§ RECORDS TO PROCESS

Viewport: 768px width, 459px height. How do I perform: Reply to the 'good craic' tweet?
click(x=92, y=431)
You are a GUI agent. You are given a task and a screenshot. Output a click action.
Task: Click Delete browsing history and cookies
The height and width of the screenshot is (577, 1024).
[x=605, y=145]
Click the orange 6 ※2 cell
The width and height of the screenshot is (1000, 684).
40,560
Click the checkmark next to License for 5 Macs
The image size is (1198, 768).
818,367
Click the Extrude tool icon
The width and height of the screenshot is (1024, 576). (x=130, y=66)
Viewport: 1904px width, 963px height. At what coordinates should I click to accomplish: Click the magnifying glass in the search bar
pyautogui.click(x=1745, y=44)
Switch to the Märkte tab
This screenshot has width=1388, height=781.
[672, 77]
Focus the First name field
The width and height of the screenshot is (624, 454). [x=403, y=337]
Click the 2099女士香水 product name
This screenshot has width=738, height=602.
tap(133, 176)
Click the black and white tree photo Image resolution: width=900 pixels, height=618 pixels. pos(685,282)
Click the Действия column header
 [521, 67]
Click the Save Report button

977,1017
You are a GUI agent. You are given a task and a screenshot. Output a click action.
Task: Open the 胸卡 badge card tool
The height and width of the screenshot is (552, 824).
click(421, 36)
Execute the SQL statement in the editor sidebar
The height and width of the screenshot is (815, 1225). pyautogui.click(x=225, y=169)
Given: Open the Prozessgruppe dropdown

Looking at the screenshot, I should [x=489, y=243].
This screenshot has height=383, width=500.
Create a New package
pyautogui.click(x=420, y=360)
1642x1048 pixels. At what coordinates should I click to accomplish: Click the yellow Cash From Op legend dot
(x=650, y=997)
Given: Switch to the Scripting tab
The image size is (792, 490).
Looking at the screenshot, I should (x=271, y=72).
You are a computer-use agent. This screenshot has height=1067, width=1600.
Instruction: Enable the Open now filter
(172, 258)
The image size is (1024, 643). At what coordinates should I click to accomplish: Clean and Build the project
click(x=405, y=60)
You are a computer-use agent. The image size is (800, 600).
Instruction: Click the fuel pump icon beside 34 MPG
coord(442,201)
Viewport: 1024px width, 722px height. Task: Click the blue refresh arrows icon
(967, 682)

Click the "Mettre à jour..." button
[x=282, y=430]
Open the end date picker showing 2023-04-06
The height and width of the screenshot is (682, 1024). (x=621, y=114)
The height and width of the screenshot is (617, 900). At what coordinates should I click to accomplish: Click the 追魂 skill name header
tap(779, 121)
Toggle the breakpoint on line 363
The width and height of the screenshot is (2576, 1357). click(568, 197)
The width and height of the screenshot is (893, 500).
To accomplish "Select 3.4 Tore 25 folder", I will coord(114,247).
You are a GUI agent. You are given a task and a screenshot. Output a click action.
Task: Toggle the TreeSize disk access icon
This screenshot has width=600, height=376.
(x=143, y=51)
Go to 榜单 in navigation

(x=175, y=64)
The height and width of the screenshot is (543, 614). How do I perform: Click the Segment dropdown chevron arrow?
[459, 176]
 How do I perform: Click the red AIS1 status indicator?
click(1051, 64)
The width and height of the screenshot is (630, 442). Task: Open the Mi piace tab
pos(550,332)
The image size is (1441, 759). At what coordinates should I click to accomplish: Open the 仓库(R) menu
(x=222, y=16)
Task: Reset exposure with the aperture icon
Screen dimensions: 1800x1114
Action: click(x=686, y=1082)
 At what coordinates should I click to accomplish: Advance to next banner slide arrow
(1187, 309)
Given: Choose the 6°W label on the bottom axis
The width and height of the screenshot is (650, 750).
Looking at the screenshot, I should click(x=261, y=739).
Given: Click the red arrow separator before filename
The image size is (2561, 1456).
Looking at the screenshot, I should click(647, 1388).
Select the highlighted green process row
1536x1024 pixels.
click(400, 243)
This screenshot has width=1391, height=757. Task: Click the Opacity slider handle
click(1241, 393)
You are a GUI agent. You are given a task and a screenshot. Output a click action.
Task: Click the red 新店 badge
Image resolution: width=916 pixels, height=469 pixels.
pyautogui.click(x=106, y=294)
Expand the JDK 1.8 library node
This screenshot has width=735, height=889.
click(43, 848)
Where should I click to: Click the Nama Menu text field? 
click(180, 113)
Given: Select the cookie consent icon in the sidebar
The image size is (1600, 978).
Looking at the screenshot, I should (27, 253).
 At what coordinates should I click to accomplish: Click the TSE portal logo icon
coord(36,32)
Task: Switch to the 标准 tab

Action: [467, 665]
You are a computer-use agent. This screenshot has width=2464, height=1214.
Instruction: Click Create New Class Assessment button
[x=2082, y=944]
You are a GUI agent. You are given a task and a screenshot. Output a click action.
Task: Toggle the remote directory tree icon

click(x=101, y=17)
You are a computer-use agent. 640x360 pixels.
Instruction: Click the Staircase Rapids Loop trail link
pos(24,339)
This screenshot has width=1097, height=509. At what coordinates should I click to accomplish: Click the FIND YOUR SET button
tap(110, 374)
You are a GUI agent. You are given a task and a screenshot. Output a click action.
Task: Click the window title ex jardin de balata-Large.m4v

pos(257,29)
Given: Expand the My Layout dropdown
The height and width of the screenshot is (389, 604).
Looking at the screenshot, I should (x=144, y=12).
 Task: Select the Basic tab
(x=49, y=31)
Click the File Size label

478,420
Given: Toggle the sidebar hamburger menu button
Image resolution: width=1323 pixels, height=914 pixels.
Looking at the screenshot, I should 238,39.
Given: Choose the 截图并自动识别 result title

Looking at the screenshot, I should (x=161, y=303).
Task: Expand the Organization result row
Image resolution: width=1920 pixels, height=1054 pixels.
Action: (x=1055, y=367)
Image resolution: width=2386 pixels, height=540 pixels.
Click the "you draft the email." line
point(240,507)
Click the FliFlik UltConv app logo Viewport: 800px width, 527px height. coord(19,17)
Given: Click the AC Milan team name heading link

§ SHORT TASK
Rewrite the part of the material that opens with the line containing "Viewport: 1024px width, 722px" and closes with the line containing "tap(779, 121)", replacing "refresh" with "reload" and leaving everything else unchanged.

§ REPLY TO THE TASK
Viewport: 1024px width, 722px height. Task: Click the blue reload arrows icon
(967, 682)

Click the "Mettre à jour..." button
[x=282, y=430]
Open the end date picker showing 2023-04-06
The height and width of the screenshot is (682, 1024). (x=621, y=114)
The height and width of the screenshot is (617, 900). At what coordinates should I click to accomplish: Click the 追魂 skill name header
tap(779, 121)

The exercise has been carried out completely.